■ The problem
Please retype the data in full and exactly; the pictures are not part of the copy.

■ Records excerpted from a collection

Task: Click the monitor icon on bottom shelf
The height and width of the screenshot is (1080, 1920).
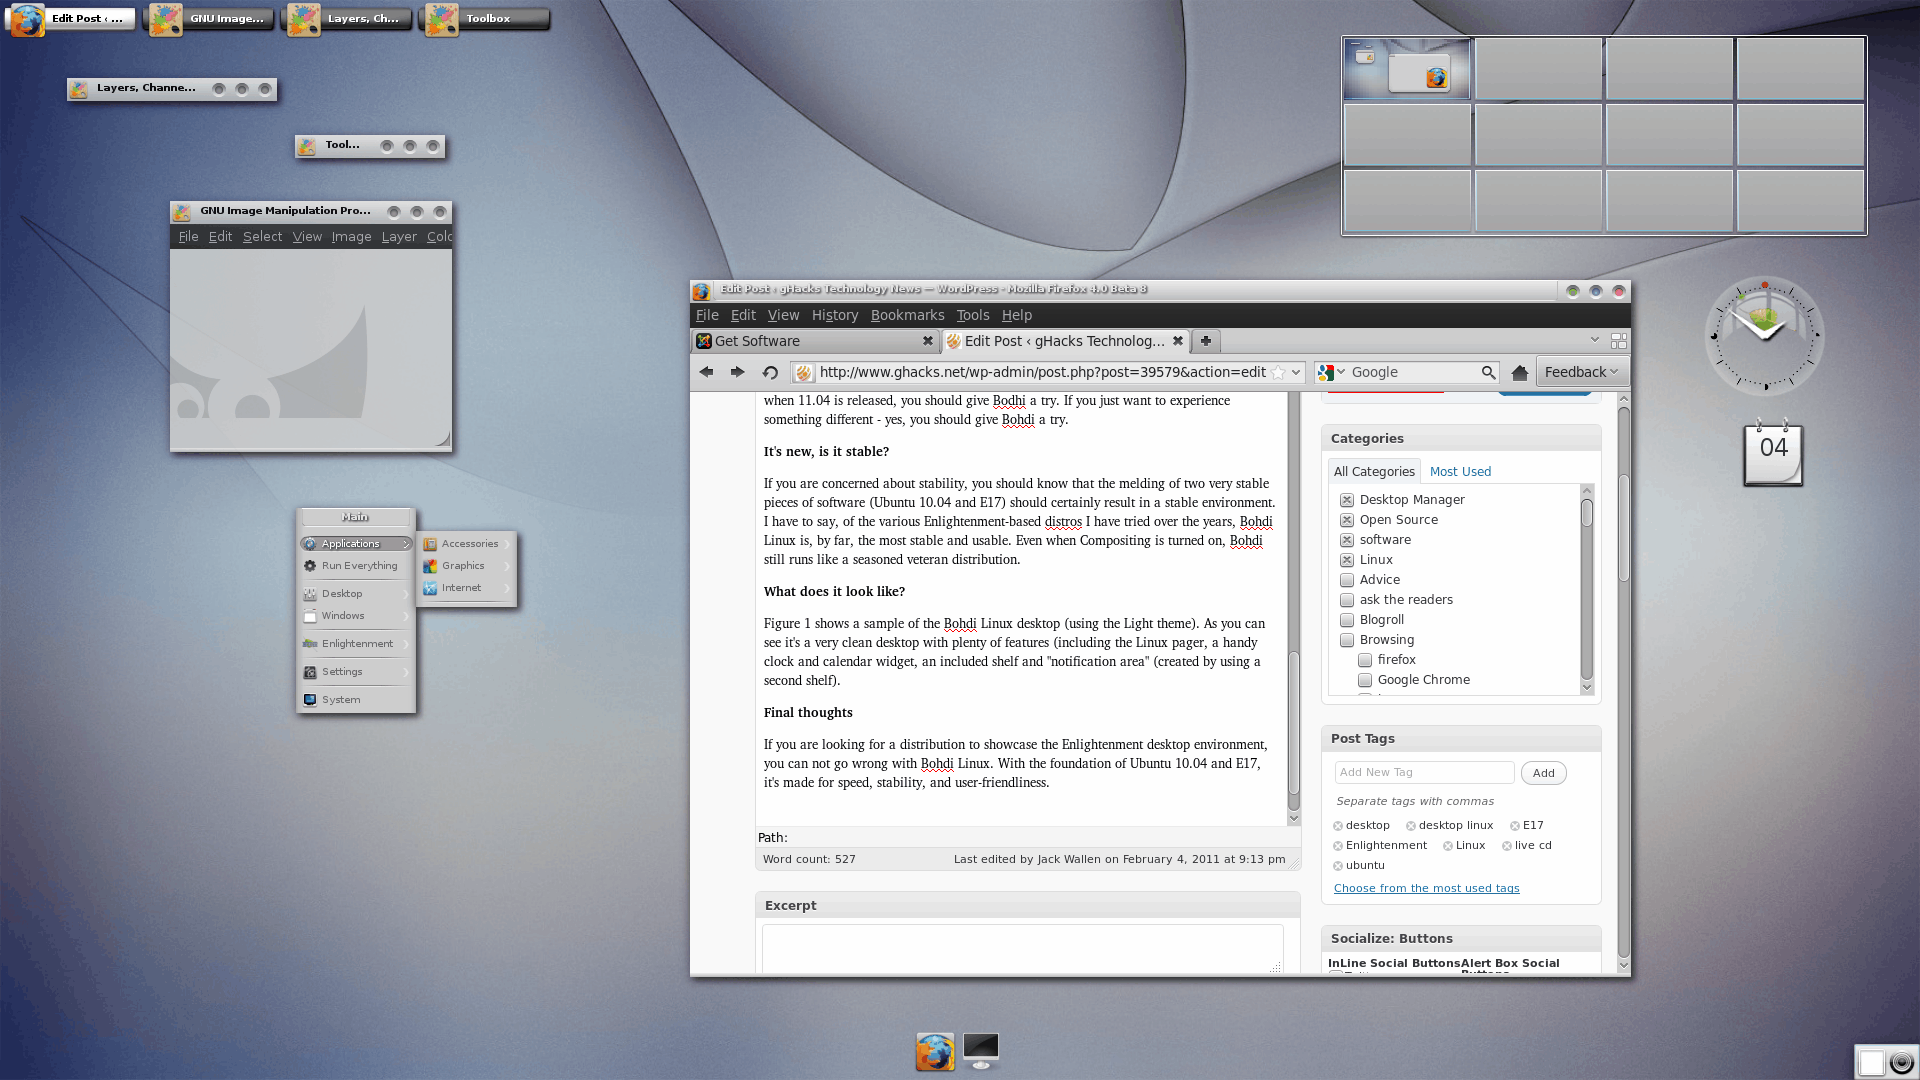Action: coord(981,1050)
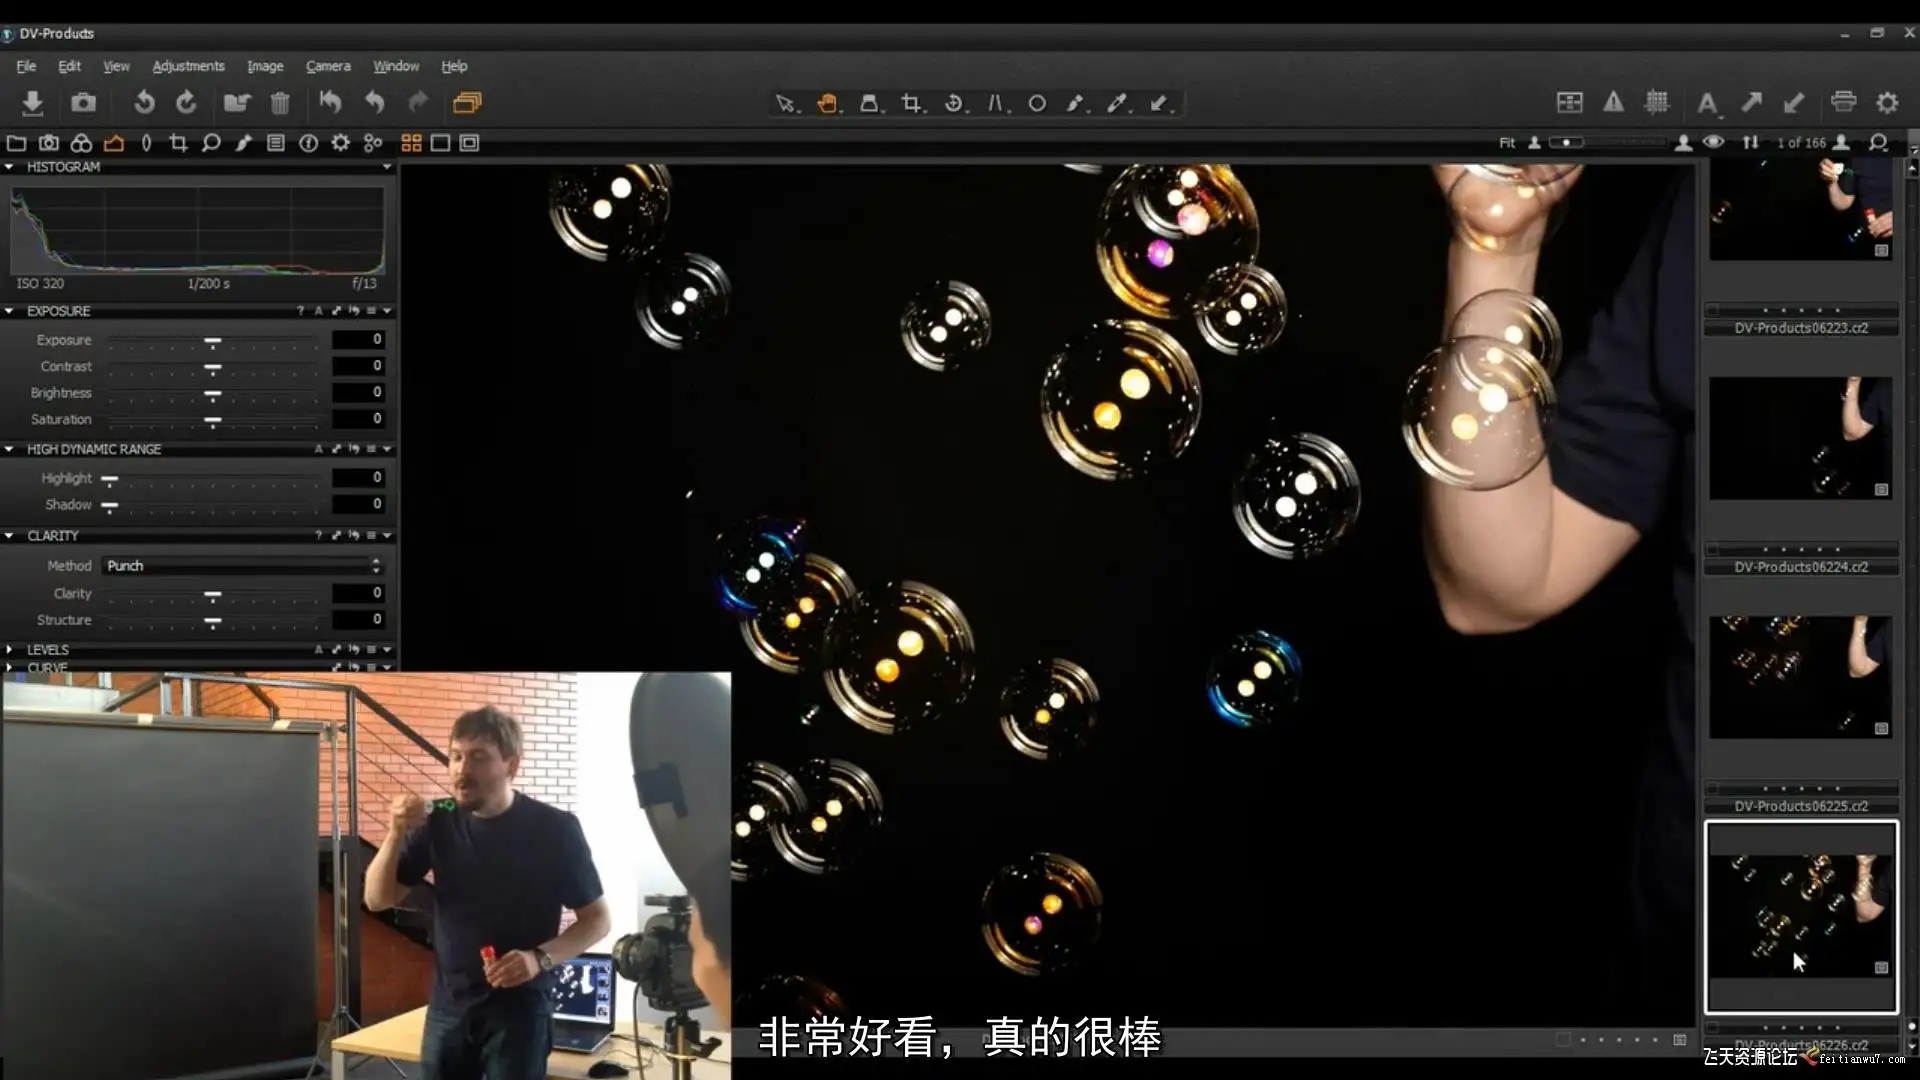Open the Adjustments menu
Viewport: 1920px width, 1080px height.
pos(188,66)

■ Response for this exercise
Task: Click the monitor icon on bottom shelf
The height and width of the screenshot is (1080, 1920).
Action: coord(981,1050)
Open the Adjustments menu
Viewport: 1920px width, 1080px height.
pos(188,66)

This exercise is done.